The PHTR developed by the 75th Ranger Regiment is a novel effort within the US military. Not only does a PHTR keep combatant unit leaders engaged and informed on the health and welfare of their personnel, but it also augments leaders’ decision-making processes. The PHTR prompts performance improvements in prehospital casualty care, generates novel treatment strategies, and further refines personnel, training, and equipment initiatives. A detailed PHTR validates force protection requirements and directs procurement in a cost-effective manner. Commanders and medical providers gain invaluable knowledge on tactics, techniques, and procedures that result in lives saved in the battlefield. Combatant unit commanders with appropriately trained prehospital personnel do have the potential to eliminate preventable death in the battlefield.40 A PHTR can validate and refine the training of prehospital personnel to accommodate this goal.
ACS Trauma Center Verification
Landstuhl Regional Medical Center (LRMC) is a permanent US military installation and is the largest American military hospital outside the United States. It is staffed by military personnel from the three services as well as US and host-nation civilians. Since 2003, LRMC has provided care to nearly all ill and injured casualties evacuated out of the combat theaters of Iraq and Afghanistan.
In 2006, a process began at LRMC to meet ACS Level II criteria and obtain Level II verification to demonstrate that the resources, staffing, educational programs, and expertise available at LRMC were comparable with a civilian trauma centers in the United States.41 The ACS Level II review team found no criterion deficiencies, few weaknesses, and a multitude of trauma care strengths, which led to verification. The committee recommended that LRMC submit a future application to seek Level I verification because of the outstanding care that it delivered and the trauma performance improvement systems it had in place.
During the next 3 years, the LRMC trauma staff continued to receive casualties from the war and to improve their clinical outcomes. They expanded their trauma research program and postgraduate residency training positions. In 2010, LRMC leaders, with the concurrence of the Surgeon General of the US Army, submitted an application for Level I verification with a site inspection in May 2011. The ACSCOT review team reported no criterion deficiencies. In July 2011, LRMC was verified as one of 142 US hospitals with ACS Level I Trauma Center designation. LRMC remains the only verified center outside the United States. The approval solidified additional resources and staff to efficiently and expertly manage the flow of traumatically injured military personnel who arrived at LRMC daily.
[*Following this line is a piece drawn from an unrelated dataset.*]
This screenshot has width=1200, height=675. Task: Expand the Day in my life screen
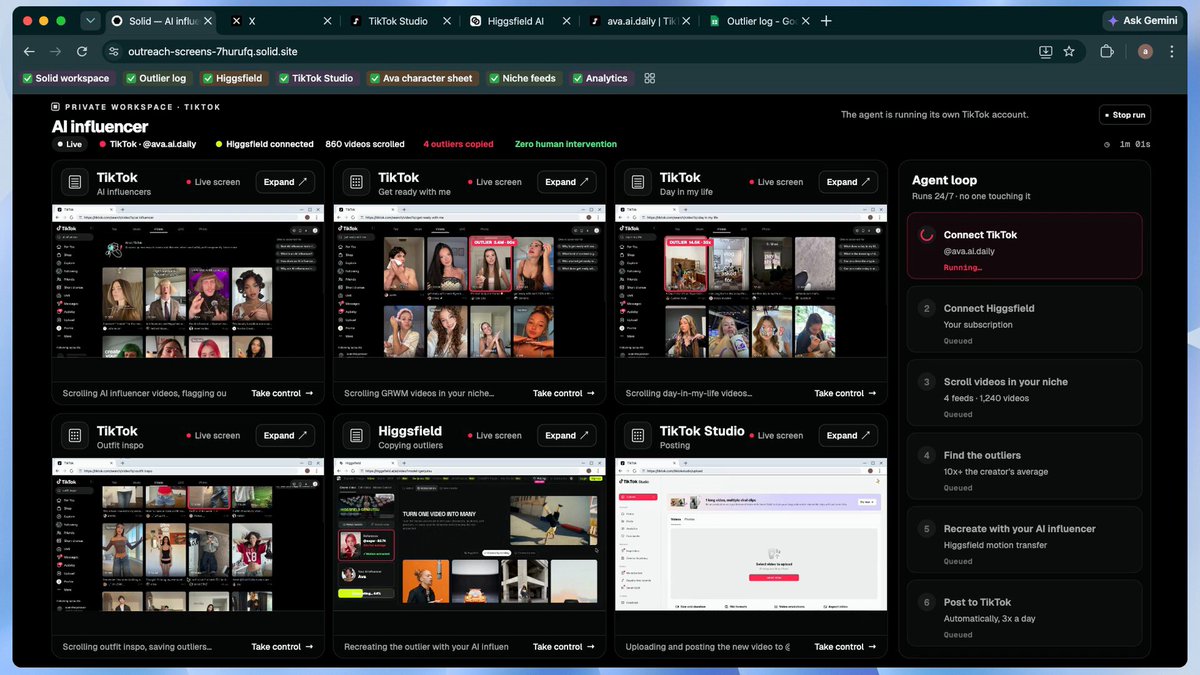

Senior Visiting Surgeon Program
The Senior Visiting Surgeon (SVS) Program is a profound change for military trauma care. It was the first program in which military and civilian surgeons worked side by side at one location, learning from each other and synergistically caring for the combat wounded. In 2006, the American Association for the Surgery of Trauma and the ACSCOT developed a civilian SVS program with LRMC hospital and military trauma leaders.42 During this period, LRMC was completing its transition from a prewar community-based hospital to its current role as a key trauma evacuation center in the JTS care continuum. The program’s objectives were to (1) benefit casualty care by bringing years of civilian trauma care experience to the bedside, (2) develop trauma center and system practices, (3) mentor military physicians, and (4) facilitate scientific exchange between military physicians and civilian trauma leaders, potentially leading to advances in trauma care through cooperative research projects. Civilian trauma experts travel to the LRMC for 2 weeks to 4 weeks and conduct patient rounds, perform surgical procedures, provide educational lectures for continuing medical education, serve as scientific mentors, and advise on performance improvement activities.43 Over time, as the LRMC trauma experience grew, the program became a means to transfer military lessons learned from the battlefield back to civilian wound care management, DCR, and hemorrhage control.44 The success of the SVS has spawned similar programs in orthopedics, vascular surgery, and neurosurgery.45
Combat Theater-Based Human Research Protection Program
As had occurred in earlier wars, medical personnel supporting the sustained military operations in Iraq and Afghanistan recognized the need to systematically analyze clinical data being generated as care was delivered in support of combat operations.43,44 However, unlike in earlier conflicts, research conducted in the contemporary theater of combat operations was subject to meeting modern statutory and regulatory requirements for conducting human subjects research designed to ensure that subjects’ safety, rights, welfare, and privacy were protected. The development of a fully compliant military medical research enterprise in an active combat theater represents a revolution in military medical affairs.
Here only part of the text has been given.